Tuesday, November 27, 2018

Stalin Worried about Public Opinion ‘in His Own Way,’ Georgian Party Official’s Son Recalls


Paul Goble

            Staunton, November 26 – It is a commonplace that Stalin did what he wanted without regard to public opinion and used repression and propaganda to maintain his image as infallible.  But a new memoir about Kandid Charkviani, first secretary of the CPSU Central Committee in Georgia from 1938 to 1952, suggest that on occasion, he did care – or at least said he did.

            In an interview with his son Gela posted on the Kavkaz-Uzel site, there is the following story that deserves to be noted as an exception to what most assume was the universal rule. “When Stalin was in Georgia in 1951,” Gela Charkviani says, “he went from Borzhomi to Khashuri but didn’t go to his native Gori” (kavkaz-uzel.eu/blogs/83781/posts/35469).

            “It was said that he wanted to go but thought better of it. Charkviani [senior] asked him to come to Tbilisi but [Stalin] said that if he were to go to Tbilisi, then people would say, ‘why didn’t you go to Tbilisi or Baku?’  He in his own way was afraid of public opinion,” Charkviani junior says.

            The memoirist relates another example of this “fear.”  “When the first volume of his collected works was published, it was issued in Russian.
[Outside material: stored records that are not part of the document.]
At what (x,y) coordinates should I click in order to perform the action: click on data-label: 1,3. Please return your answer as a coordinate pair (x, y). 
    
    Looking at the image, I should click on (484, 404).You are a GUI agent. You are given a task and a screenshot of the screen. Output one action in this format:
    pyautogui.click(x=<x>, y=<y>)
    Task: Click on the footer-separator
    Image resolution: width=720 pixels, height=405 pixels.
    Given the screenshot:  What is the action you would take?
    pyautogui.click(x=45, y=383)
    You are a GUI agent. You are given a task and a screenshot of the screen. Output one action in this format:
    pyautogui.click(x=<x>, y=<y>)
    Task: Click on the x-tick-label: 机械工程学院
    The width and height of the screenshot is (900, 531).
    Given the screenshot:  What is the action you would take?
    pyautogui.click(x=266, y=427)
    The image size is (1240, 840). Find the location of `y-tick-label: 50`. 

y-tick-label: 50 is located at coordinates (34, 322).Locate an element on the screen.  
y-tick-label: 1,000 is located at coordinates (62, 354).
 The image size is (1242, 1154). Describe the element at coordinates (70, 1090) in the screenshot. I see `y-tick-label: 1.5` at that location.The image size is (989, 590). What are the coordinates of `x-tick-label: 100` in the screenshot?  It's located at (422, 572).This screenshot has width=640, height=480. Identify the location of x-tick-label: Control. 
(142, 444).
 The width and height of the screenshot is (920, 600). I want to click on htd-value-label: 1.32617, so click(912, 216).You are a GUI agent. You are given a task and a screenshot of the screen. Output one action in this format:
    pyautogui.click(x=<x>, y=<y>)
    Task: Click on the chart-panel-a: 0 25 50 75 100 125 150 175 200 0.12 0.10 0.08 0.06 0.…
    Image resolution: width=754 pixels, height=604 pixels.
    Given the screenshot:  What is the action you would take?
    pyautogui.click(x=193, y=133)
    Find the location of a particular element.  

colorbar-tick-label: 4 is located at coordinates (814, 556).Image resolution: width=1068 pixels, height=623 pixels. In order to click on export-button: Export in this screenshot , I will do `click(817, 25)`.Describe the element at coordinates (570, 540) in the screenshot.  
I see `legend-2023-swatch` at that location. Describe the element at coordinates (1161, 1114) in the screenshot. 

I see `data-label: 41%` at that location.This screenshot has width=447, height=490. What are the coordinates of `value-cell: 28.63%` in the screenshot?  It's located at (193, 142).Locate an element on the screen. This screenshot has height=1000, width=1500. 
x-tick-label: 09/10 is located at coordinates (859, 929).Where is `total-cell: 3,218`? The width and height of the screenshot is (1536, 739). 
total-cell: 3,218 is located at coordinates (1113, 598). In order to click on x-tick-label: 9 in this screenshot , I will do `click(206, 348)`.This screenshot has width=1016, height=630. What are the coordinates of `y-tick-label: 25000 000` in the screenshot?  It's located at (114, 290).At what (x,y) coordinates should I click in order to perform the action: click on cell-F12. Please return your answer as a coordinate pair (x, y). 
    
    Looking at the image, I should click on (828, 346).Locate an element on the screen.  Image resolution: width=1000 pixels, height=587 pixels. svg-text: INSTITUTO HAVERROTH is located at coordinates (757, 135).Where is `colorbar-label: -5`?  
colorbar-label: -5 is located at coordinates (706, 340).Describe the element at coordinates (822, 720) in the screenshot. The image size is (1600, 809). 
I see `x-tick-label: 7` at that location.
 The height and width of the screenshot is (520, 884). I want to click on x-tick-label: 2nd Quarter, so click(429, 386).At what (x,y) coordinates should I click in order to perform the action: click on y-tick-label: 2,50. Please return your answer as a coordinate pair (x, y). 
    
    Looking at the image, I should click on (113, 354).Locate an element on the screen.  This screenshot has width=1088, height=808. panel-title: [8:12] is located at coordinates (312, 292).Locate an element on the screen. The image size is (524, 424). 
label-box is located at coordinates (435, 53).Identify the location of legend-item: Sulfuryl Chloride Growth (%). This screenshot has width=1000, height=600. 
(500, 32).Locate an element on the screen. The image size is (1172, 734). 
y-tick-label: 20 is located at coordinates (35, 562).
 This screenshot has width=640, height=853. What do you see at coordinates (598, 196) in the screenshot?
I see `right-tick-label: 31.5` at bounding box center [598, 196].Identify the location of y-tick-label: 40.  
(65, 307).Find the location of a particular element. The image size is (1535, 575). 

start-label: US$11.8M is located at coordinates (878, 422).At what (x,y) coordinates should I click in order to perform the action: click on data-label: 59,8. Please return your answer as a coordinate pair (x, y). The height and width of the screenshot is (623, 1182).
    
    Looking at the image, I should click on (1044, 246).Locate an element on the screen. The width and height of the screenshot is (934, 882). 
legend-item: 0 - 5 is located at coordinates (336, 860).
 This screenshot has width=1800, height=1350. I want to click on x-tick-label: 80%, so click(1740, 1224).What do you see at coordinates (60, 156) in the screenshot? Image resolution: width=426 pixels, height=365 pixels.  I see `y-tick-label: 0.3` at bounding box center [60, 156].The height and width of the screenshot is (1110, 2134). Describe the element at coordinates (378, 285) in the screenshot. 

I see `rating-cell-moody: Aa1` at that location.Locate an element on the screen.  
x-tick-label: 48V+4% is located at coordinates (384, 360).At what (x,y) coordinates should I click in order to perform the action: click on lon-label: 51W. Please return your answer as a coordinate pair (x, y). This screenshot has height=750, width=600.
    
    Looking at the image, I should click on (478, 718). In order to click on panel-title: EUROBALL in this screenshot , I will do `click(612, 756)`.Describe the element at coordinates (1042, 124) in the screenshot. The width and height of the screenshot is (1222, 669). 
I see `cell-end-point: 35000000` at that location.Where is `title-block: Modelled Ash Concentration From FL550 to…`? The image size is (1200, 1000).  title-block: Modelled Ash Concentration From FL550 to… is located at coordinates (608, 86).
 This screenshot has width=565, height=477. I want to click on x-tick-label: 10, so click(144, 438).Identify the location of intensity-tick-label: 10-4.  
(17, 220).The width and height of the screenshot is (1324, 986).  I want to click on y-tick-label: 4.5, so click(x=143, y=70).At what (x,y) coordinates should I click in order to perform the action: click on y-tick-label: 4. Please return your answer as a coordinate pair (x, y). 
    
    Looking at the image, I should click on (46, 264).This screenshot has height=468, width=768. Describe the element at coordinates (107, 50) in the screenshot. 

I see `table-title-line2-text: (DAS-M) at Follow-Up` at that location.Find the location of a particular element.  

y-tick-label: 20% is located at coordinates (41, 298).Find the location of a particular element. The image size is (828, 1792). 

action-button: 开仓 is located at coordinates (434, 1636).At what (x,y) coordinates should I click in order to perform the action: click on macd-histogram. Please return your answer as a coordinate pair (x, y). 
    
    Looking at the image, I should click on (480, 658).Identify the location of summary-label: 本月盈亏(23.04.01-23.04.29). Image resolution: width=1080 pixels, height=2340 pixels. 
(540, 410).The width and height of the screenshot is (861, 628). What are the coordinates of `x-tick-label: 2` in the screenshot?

Charkviani [senior] asked to make one in Georgian, but [Stalin] refused, saying that ‘then all the republics would ask to put it out in their languages, in Uzbek or Armenian, for example.”

            According to Charkviani [junior], “Stalin tried not to show any particular favoritism to the Georgians” lest he offend other nation or force them to try to compete.